Why I hate Star Wars and Game of Thrones

I have a confession. I am an unbeliever, not a follower of the true canon, not a believer in the Book of Jedi, or whatever pointless tosh the people of Twitterati worship.

I spent the day trying to watch Game of Thrones for the fifth time and then I have Dune on in the background as I write this. Dune is Game of Thrones set in space and is equally pointless. I just don’t have the time or energy to care about whether Dathveda of the House of Jubba marries Loobiloo first child of King Bill of the Flowerpotmen.

They are all thinly veiled bible allegories or westerns that just aren’t worth watching in my opinion. This makes me an anomaly in today’s society. A cultural leper. An outcast. Saying you think Games of Thrones is pants is like admitting you have no sense of humour.

I know that in these secular times many people are searching for a belief system that offers some form of moral compass and a large dollop of escapism. At school, I used to read a lot of Tolstoy so I am familiar with a fifteen-page summary of characters who feature somewhere in the novel and everyone’s middle ends in -vich. (Son or daughter of) But these are books full of passion, history, and a commentary on Tolstoy’s contemporary culture. Not battle scenes with Nazi-lookalikes with space Katanas.

In terms of names, Star Wars has an absolute set of cracking names. Do you remember the fat starfighter pilot called Porkins or Wedge Antillies or his imaginary brother Doorstop Grenada? You can easily invent your own by randomly mixing Stricly Come Dancing names like Gorka Jones (plucky Rebel pilot), Hauer Mushtuk (Alien on planet Daley) and Katya Xu (Empire General).

So I enjoyed the first (original) Starwars Film but the rest were terrible. Dune is beautifully art-directed but who gives a damn. The hero is flying a helicopter that looks like a fly but his only weapon is a sword. Really? I have a spacecraft but all I have to defend myself is a blade. And my mother has her scary voice that makes anyone do as she says. Convenient or what.
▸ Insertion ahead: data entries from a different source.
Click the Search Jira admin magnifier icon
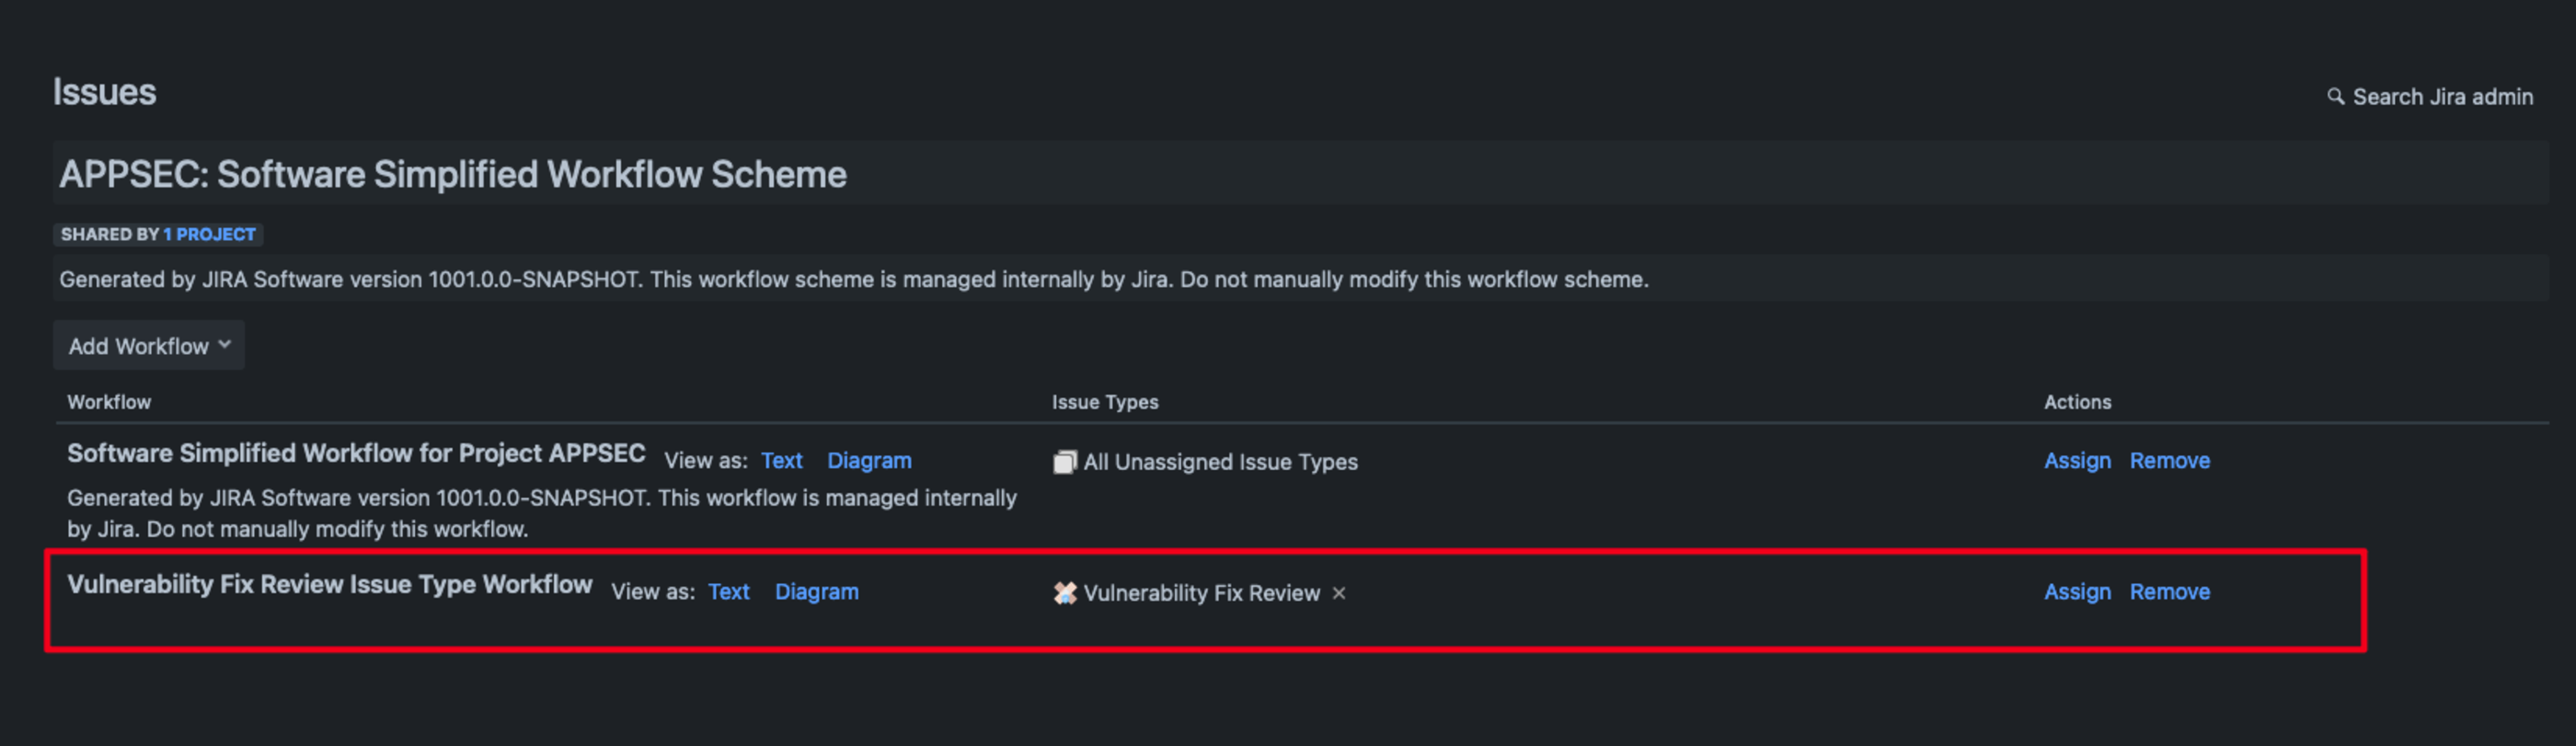 [x=2335, y=97]
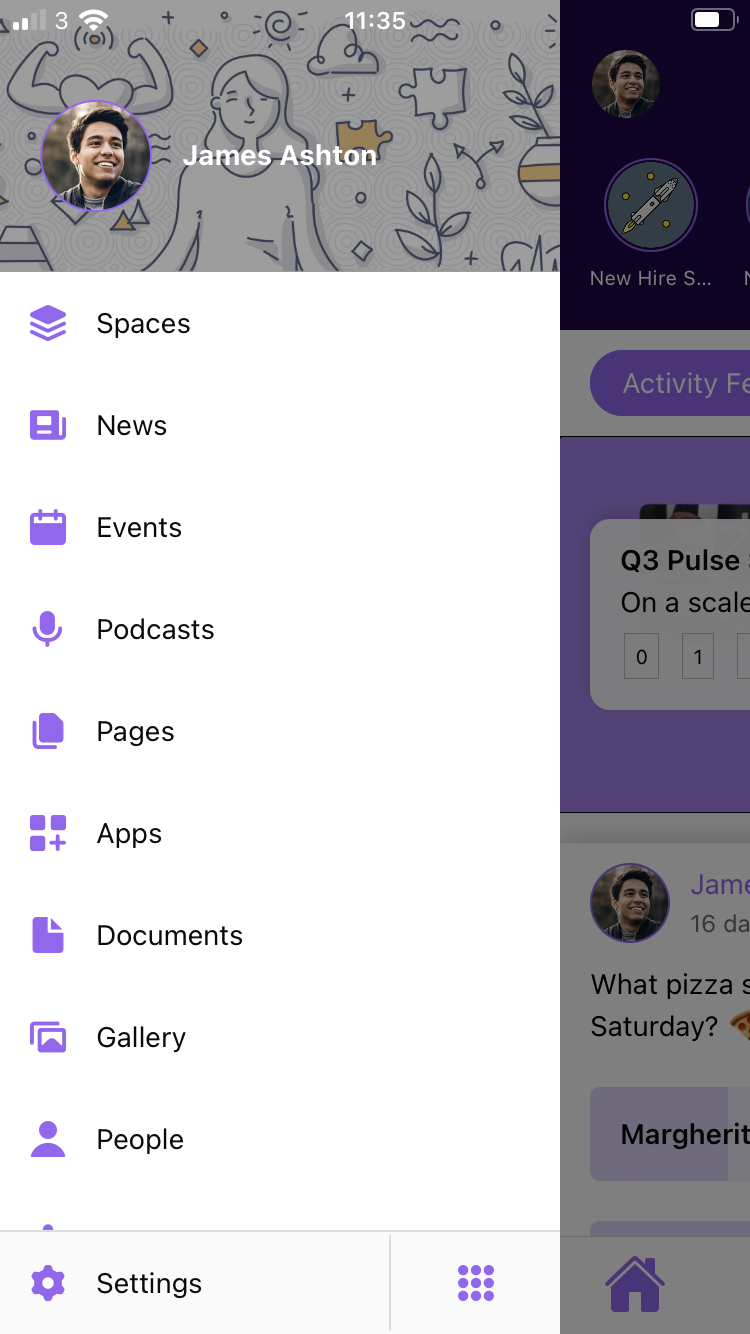Tap the News newspaper icon
The height and width of the screenshot is (1334, 750).
[x=48, y=426]
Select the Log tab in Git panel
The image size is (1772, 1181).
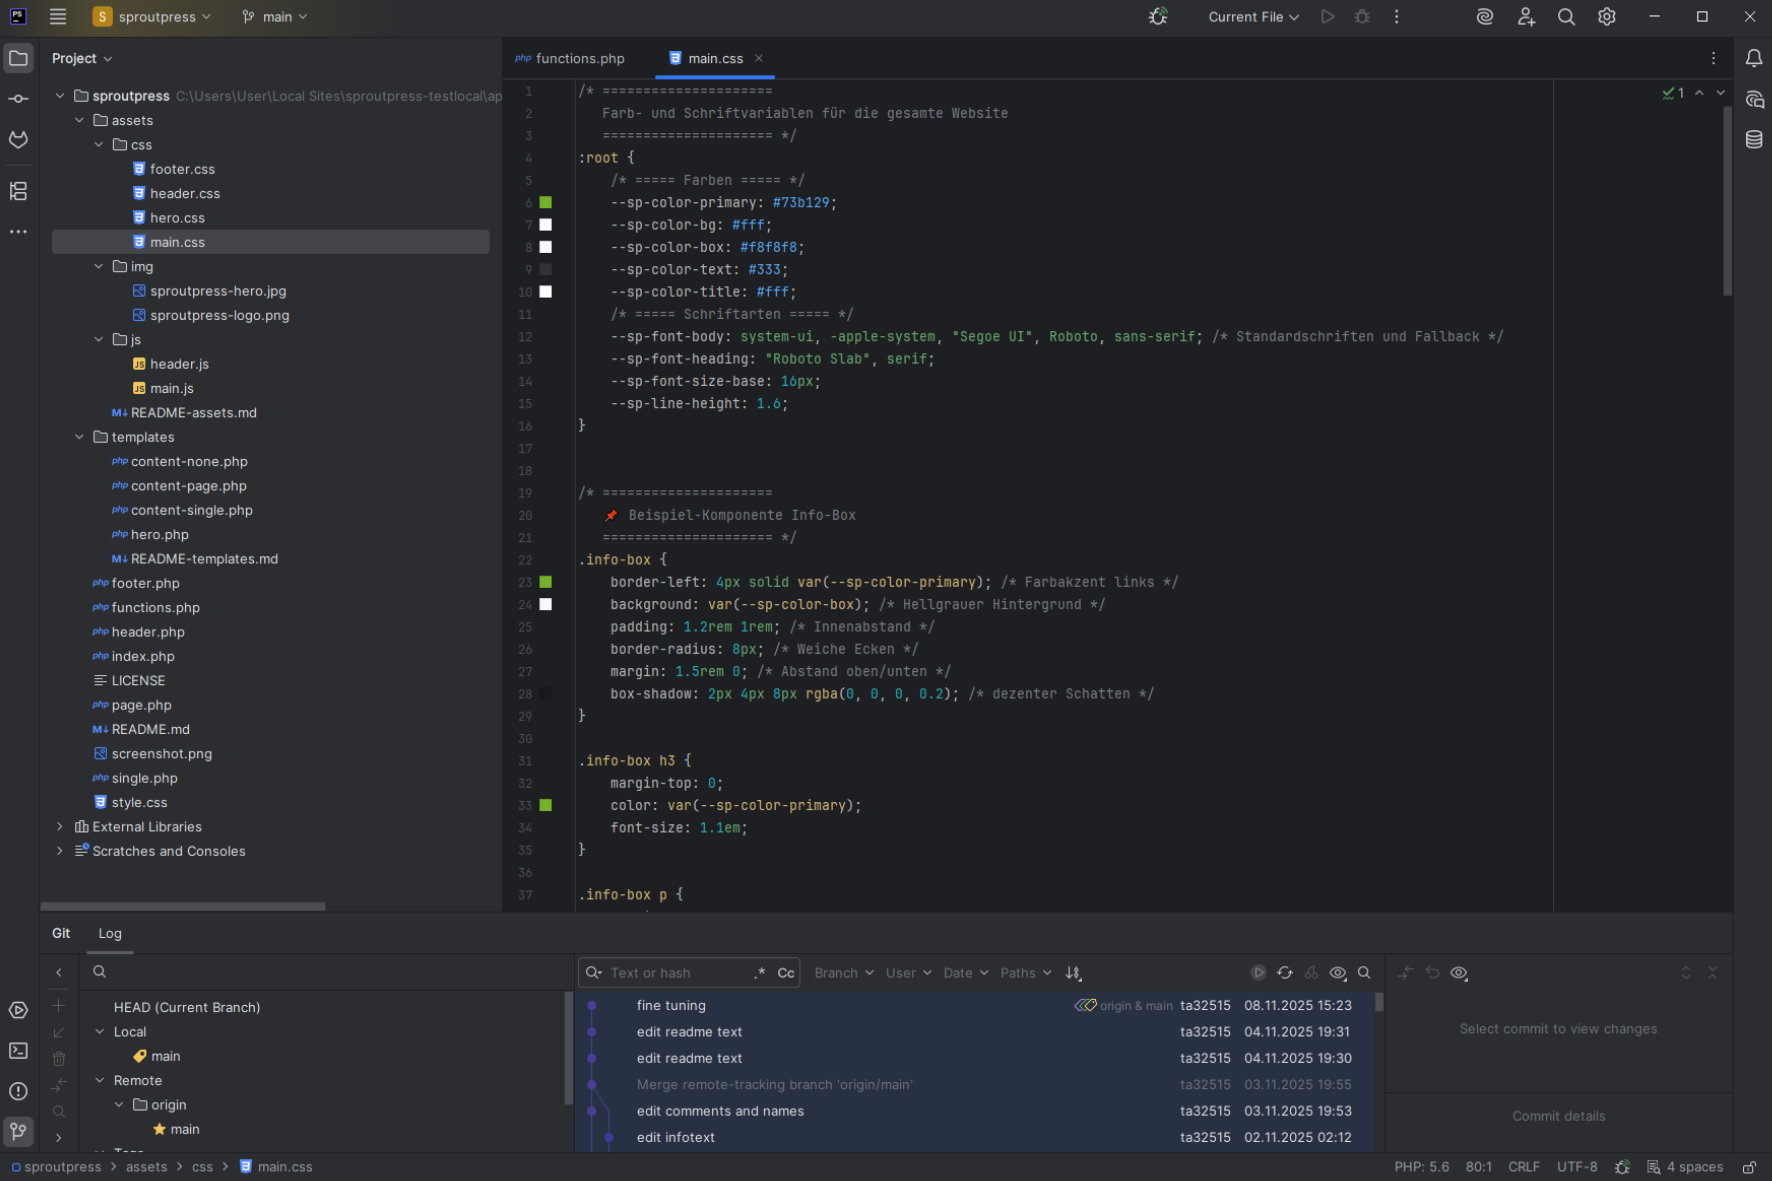coord(110,933)
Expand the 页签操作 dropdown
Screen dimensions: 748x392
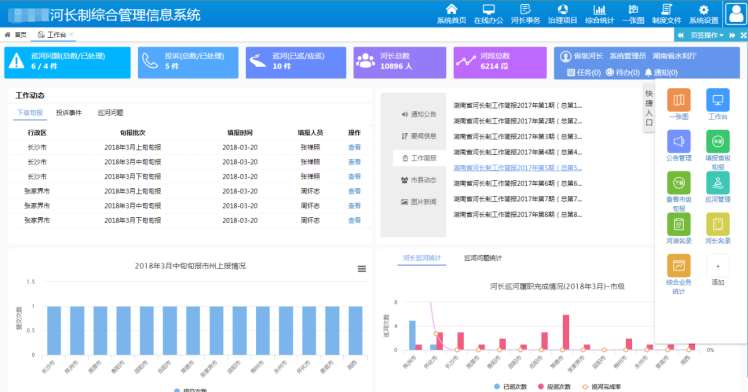(x=707, y=35)

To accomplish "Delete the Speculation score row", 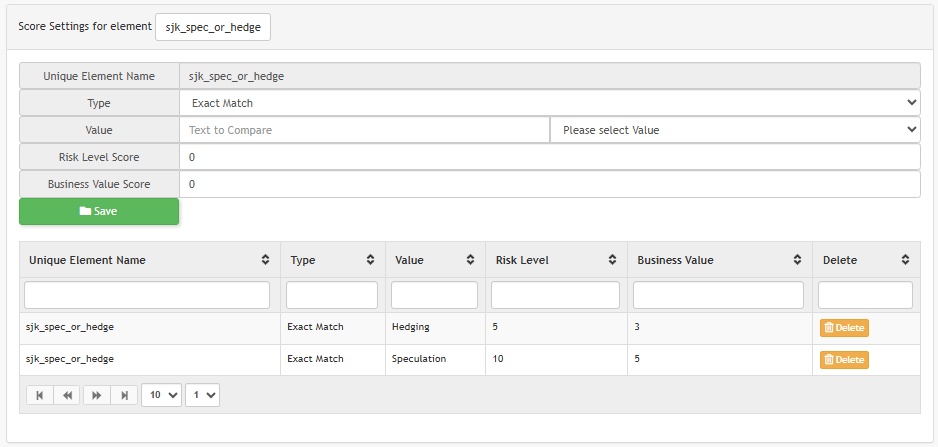I will pyautogui.click(x=844, y=360).
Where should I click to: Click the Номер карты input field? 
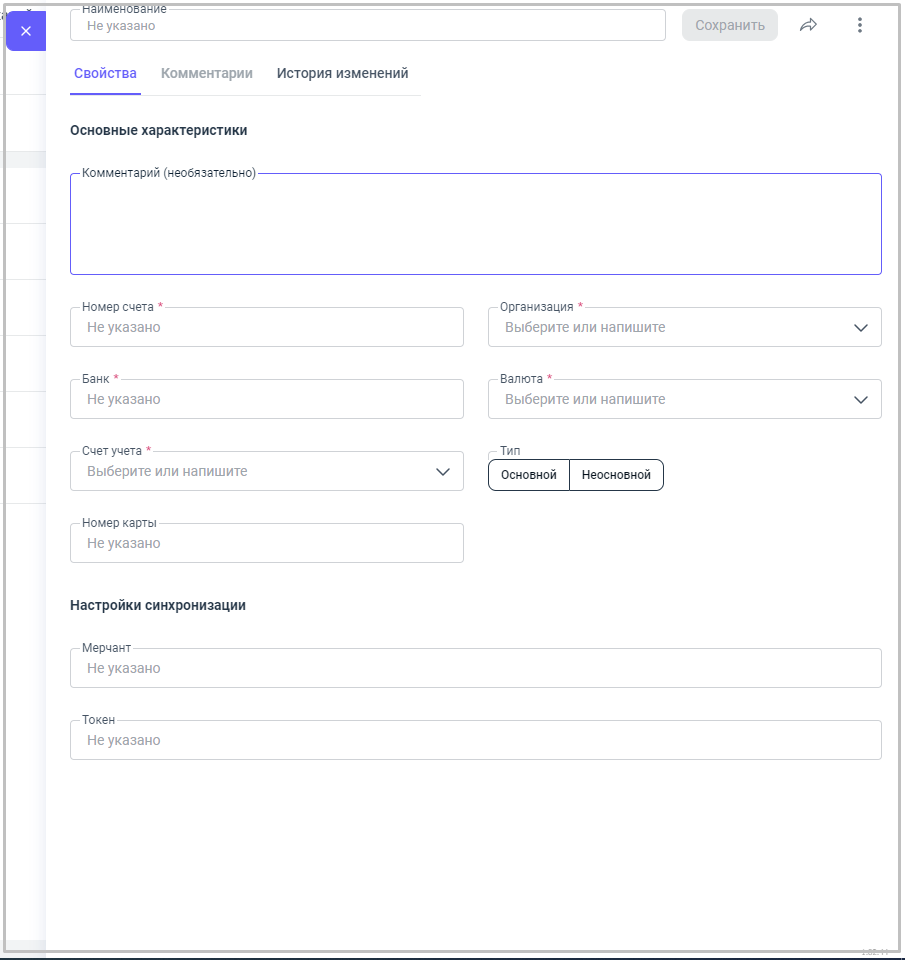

Me: Scary voice ..”Boss, double my salary”
Boss: “Yes Mark I will”

Oscars all round.

So, I’ll switch off Dune and and miss out on the war against the sandworms which look like giant anuses and watch a detective drama set in Oxford With a grumpy old man in an old Jag. Oh, I’ve watched all of those. What about the sequel where that nice Geordie bloke becomes the boss. Ditto watched all of those. Help. Or the one set in the Sixties when the original boss was a sergeant. Ahh that’s better.